Lei, con la sua stoffa acerba di attrice consumata, si chiamava Emilie Muller ed era la protagonista dell'omonimo cortometraggio in bianco e nero, che vidi la prima volta al cinema, una ventina di anni fa.
Mi è tornata in mente, questa bellissima storia di borse, di vite degli altri, di oggetti nascosti capaci di aprire squarci luminosi su esistenze anonime, quando ho letto di un'indagine condotta da un grande magazzino londinese secondo cui in media, (su che campione?), La borsa di una donna, al netto di contanti e telefonino, contiene un valore di 1200 sterline, circa 1400 euro.
Già, tutti lì dentro, sottobraccio. Perché, pare ci si trovino, tra le altre cose: una sciarpa, un profumo e un siero di bellezza, ognuno da 60 euro circa, un ombrello, degli occhiali da sole, (che, a ben guardare, sono accessori meteorologicamente incompatibili), una spazzola, un mascara, un rossetto è un tablet.
"Come ti permetti di ravanare tra le mie cose?" Sottraggo il mio tesoro dalle grinfie di mio figlio di mezzo, improvvisamente galvanizzata dal ricordo della borsa delle meraviglie altrui, raccontata da Emilie e dalla nuova consapevolezza del valore medio dei nostri forzieri a tracolla.

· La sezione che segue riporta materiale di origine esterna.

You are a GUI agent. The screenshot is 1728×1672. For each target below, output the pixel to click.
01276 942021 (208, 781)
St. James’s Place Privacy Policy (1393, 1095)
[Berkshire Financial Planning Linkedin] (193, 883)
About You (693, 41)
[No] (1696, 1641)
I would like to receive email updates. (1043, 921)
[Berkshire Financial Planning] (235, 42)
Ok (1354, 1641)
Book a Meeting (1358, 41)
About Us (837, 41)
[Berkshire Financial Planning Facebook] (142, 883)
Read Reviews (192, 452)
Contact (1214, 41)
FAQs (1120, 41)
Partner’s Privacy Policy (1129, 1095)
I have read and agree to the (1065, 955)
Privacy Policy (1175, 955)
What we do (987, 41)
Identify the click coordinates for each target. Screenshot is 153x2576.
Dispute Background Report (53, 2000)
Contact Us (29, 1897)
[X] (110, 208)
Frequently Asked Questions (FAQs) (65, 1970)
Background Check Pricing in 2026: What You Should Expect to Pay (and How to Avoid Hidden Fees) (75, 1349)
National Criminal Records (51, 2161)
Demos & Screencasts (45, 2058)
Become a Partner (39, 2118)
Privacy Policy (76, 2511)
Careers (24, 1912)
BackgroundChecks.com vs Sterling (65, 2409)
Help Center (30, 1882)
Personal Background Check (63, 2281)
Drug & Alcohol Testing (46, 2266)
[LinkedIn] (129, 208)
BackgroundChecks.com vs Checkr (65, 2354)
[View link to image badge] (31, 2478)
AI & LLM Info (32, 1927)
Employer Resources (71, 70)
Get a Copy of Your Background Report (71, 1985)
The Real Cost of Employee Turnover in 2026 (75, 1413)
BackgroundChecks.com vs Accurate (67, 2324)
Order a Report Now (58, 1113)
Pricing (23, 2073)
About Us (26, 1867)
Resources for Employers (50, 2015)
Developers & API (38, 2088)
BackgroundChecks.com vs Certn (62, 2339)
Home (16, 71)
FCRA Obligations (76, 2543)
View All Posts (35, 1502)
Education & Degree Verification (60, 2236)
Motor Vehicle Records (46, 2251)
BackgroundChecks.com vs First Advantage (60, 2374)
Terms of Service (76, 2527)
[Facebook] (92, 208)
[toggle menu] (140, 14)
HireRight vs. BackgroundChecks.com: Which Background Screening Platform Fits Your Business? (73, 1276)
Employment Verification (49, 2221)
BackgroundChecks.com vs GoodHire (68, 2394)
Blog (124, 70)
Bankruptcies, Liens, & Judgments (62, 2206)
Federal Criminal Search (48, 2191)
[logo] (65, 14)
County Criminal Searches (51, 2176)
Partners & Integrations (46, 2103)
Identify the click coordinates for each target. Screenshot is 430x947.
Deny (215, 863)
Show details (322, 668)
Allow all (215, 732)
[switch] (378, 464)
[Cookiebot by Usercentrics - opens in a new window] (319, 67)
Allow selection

Schiacciata tra la fantasiosa Emilie e la sofisticata signora londinese, o l'urgenza di toccare anche io con mano il mio tesoro. Ci trovo briciole di biscotti, fazzoletti di carta appallottolati, scontrini sbiaditi, due lucine intermittenti per la bicicletta, un ragno molliccio di gomma rosa, una salviettina un tempo umidificata, il bollettino per pagare la refezione
scolastica, l'orario della palestra, un assorbente, una chiavetta USB, un cioccolatino, un fondotinta, una matita per gli occhi, un burro di cacao, Spiderman e Darth Vader.
Le nostre borse parlano di noi. Di quanto siamo ricche, dentro e fuori,
di cosa ci piace e di cosa ci affligge. Possiamo fingere di essere quel che vogliamo ma lì dentro veniamo inchiodate a noi stesse. Forse è solo per salvare la faccia che le teniamo sempre chiuse e che ci siamo inventate che sono sacre e inviolabili.
Il prossimo passo sarà dimenticarla su un attaccapanni a caso, afferrarne un'altra per sbaglio, piena di ombrelli e occhiali da sole, e fingere di essere chi non siamo, almeno per lo spazio di un provino.